Adding life settlements to a portfolio can reduce volatility because they respond to a completely different set of economic drivers.


E. Large Policy Supply

The U.S. life insurance market is enormous. Millions of policies lapse or are surrendered each year, creating a steady supply of potential investment opportunities.


5. Types of Life Settlement Investments

Life settlements come in several forms, each carrying different risks.


A. Traditional Life Settlements

Purchase of a single universal life policy from an elderly insured individual.


B. Premium-Optimized Structures

Funds actively manage premium payments to reduce costs while keeping the policy in force.


C. Viatical Settlements

Policies purchased from terminally ill individuals with short life expectancies.
These offer higher returns but more sensitive legal and ethical considerations.


D. Structured Life Settlement Funds

Diversified portfolios containing:

  • Dozens or hundreds of policies
  • Multiple insurance carriers
  • Varying insured ages and health profiles

This is the most common approach for institutional investors.


6. Key Risks in Life Settlement Investing

Despite its advantages, life settlements require careful attention to several risks.


A. Longevity Risk

If the insured lives longer than expected:

  • Premium payments increase
  • The return is reduced
  • Cash flow timing is delayed

This is the primary risk in the asset class.


B. Premium Increase Risk

Insurance companies may increase policy premiums — especially universal life policies — which can materially impact returns.


C. Liquidity Risk

Life settlements are long-term, illiquid investments.
Funds typically require multi-year lockups because payouts depend on the insured’s life expectancy.

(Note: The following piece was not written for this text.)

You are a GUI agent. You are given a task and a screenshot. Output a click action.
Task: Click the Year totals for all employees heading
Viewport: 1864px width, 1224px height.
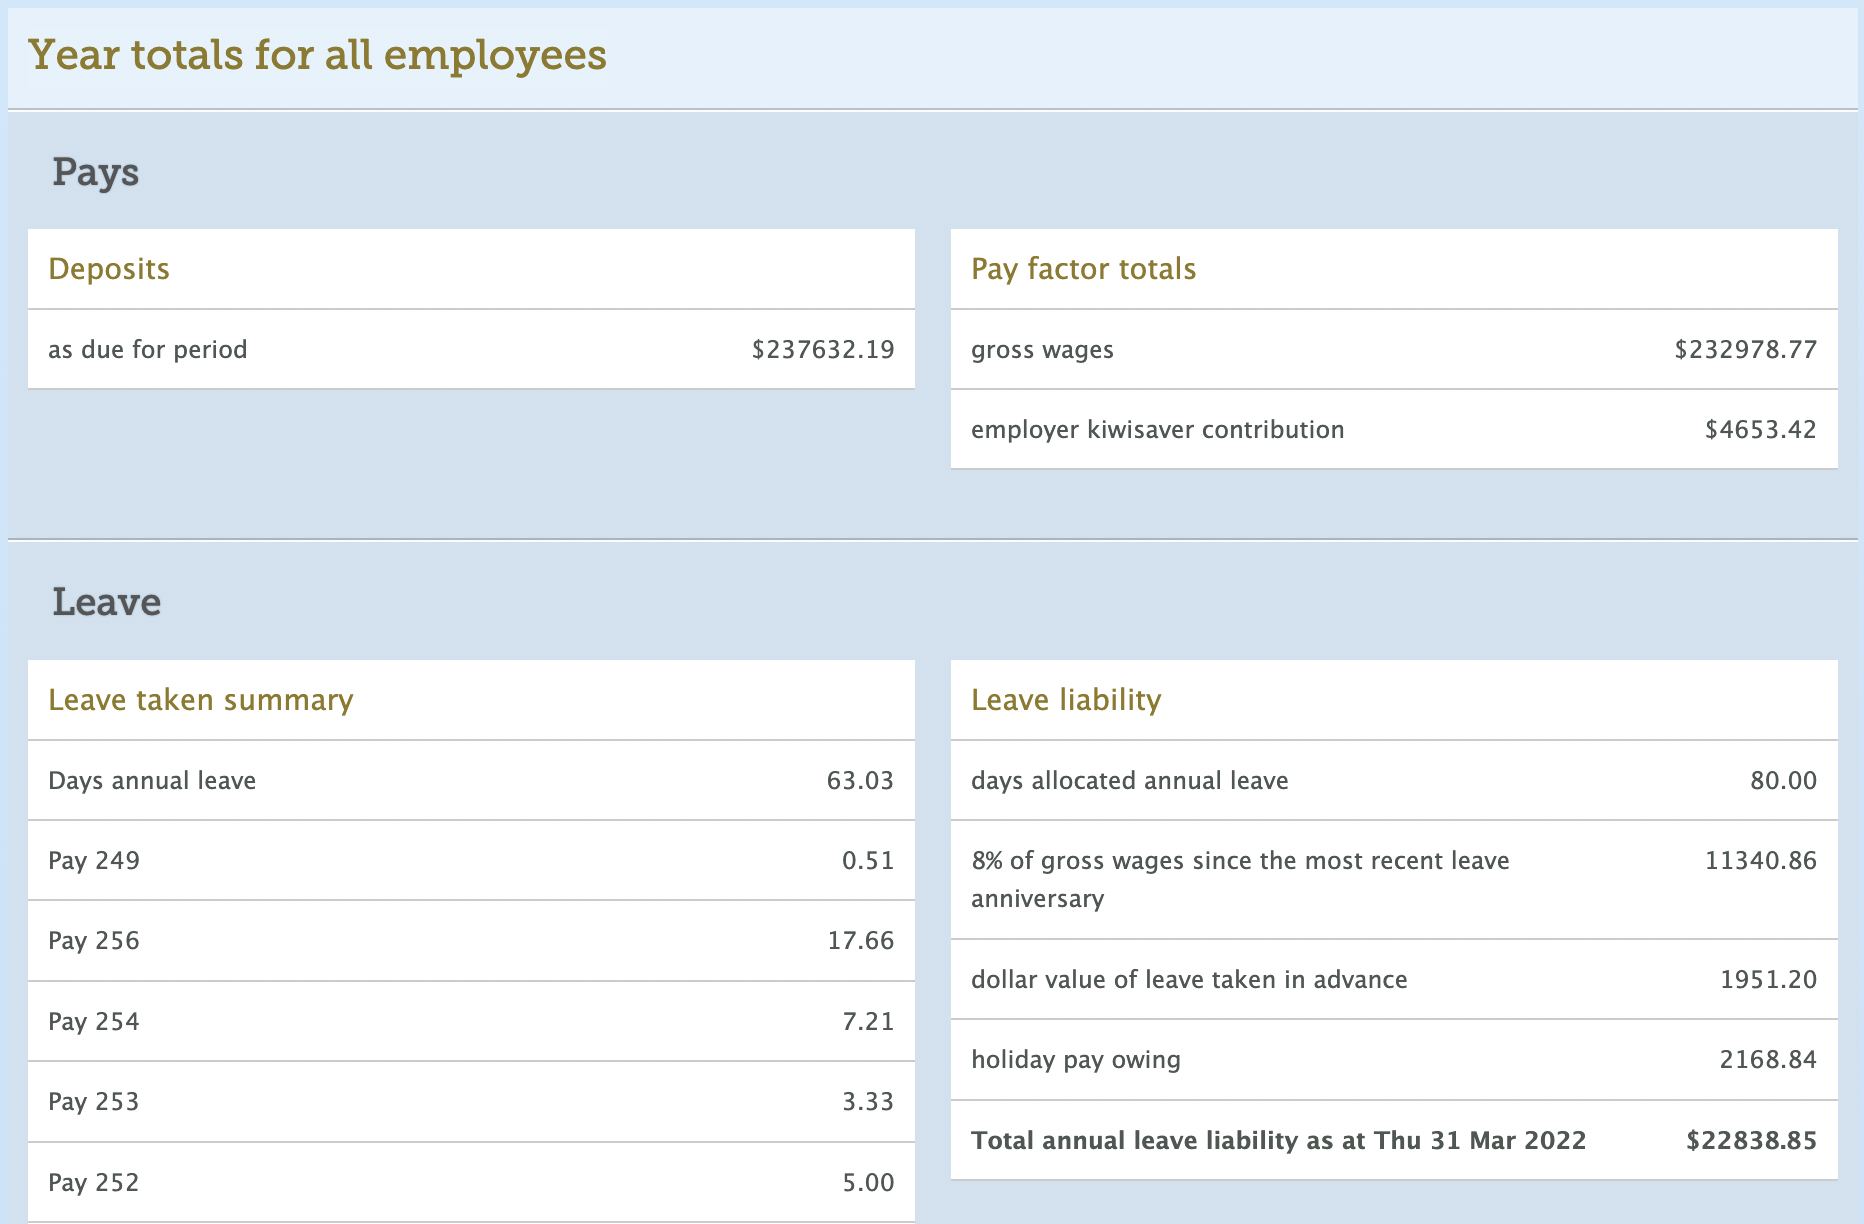[317, 55]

Life settlement rules vary by state and may change over time.

Funds must comply with:

  • State insurance regulations
  • Privacy rules
  • Licensing requirements
  • Consumer protection laws

E. Underwriting Risk

Accurate underwriting requires:

  • Medical knowledge
  • Actuarial skill
  • Carrier evaluation
  • Policy structural knowledge

Manager expertise is critical.


F. Ethical Considerations

Investors must be comfortable investing in a strategy tied to human mortality.
Reputable managers enforce ethical, professional standards and maintain respectful practices.


7. What Investors Should Evaluate in a Life Settlement Fund

Before investing, consider the following:


A. Diversification Across Policies

Larger pools reduce longevity risk by averaging outcomes across many insured lives.


B. Manager Track Record

Key indicators:

  • Loss history
  • Premium management strategy
  • Historical life expectancy accuracy
  • Experience across insurance carriers

C. Cost and Fee Structure

Ensure transparency around:

  • Premium reserves
  • Management fees
  • Performance fees
  • Servicing costs

D. Insurance Carrier Quality

Policies from highly-rated carriers carry lower default risk and more predictable outcomes.


E. Actuarial Models Used

Top funds use:

  • Multiple life expectancy providers
  • Independent validation
  • Updated medical data
  • Statistical re-forecasting

Conclusion: Life Settlements Provide a Unique Blend of Yield, Predictability, and Non-Correlation

Life settlements are one of the most differentiated alternative assets available. They combine:

  • Predictable actuarial modeling
  • Attractive, bond-like returns
  • Zero market correlation
  • A mature institutional ecosystem

But they also require:

  • A long-term horizon
  • Comfort with mortality-based investing
  • A strong fund manager with deep underwriting capabilities

For investors seeking income and diversification away from traditional financial markets, life settlements can be a powerful addition to a sophisticated alternative investment portfolio.